Task to carry out —
In the entries below, filter for the word "agent" and copy every matching line.
*** Source data ***
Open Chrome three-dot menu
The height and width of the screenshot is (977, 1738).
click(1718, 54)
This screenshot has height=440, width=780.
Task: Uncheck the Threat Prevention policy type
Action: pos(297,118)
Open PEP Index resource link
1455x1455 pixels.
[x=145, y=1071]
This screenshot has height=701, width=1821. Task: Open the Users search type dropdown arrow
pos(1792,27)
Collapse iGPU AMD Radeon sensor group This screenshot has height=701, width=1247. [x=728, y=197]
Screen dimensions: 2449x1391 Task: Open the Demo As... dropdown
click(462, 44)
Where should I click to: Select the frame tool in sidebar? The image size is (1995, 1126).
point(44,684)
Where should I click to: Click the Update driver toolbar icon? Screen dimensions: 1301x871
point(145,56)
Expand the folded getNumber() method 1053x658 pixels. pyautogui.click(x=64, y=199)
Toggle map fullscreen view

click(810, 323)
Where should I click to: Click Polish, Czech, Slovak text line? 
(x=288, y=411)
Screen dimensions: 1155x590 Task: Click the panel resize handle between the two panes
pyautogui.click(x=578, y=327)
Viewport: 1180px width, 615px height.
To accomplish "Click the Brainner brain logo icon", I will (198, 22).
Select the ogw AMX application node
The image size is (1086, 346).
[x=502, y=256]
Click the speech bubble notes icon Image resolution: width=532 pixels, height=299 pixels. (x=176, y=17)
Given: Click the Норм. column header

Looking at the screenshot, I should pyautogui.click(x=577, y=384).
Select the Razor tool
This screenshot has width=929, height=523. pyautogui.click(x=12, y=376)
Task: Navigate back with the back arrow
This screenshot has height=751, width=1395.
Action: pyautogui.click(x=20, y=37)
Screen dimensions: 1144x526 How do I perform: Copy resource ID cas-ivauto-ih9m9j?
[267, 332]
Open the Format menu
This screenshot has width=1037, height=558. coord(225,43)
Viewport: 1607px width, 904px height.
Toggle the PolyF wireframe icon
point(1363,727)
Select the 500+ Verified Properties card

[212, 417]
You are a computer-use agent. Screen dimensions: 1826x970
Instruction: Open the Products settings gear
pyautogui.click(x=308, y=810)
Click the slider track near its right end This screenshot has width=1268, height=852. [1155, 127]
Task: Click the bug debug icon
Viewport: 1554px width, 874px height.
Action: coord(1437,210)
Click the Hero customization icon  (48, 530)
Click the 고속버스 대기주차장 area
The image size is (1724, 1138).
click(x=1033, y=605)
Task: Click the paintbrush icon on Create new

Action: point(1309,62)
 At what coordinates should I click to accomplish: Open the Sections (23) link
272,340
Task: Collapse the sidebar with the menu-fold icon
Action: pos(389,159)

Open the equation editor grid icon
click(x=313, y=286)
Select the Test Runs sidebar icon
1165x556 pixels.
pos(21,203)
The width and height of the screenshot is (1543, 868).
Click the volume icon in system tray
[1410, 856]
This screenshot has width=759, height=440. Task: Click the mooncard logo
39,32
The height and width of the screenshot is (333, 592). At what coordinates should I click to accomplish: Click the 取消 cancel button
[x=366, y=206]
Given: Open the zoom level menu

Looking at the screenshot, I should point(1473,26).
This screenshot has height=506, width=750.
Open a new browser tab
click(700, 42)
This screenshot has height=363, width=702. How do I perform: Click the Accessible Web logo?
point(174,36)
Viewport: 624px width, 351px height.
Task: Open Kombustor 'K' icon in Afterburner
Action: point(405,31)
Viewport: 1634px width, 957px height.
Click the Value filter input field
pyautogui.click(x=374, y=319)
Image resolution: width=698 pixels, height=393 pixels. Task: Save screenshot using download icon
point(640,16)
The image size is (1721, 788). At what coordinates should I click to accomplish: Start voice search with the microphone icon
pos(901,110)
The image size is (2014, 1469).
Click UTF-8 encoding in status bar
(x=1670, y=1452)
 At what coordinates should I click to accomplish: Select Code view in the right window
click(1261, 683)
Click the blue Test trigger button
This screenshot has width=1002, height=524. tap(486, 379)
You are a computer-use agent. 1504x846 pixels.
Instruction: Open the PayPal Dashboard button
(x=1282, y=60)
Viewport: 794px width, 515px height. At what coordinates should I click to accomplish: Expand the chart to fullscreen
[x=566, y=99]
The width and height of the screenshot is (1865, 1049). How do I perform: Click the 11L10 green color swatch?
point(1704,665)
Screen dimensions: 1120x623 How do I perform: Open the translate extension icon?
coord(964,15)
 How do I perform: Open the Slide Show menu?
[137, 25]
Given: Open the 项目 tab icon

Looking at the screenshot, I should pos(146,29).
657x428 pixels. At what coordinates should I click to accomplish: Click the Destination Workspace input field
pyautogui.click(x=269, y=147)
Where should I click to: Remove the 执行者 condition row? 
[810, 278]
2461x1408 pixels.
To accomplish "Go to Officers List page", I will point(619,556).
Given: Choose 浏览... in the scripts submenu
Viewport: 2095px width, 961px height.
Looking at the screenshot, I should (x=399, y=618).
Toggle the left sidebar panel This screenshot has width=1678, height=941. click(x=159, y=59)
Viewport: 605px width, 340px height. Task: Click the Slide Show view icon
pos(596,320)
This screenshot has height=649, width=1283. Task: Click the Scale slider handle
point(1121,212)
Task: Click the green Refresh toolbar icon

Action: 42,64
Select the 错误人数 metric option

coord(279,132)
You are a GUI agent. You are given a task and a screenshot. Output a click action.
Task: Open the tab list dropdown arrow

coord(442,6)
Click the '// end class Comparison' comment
*** End of Source data ***
Result for this exercise —
You are a computer-use agent. Screen dimensions: 1826x970
You are a computer-use agent. 1504x846 pixels.
You are a GUI agent. You are given a task and a screenshot. Output a click action.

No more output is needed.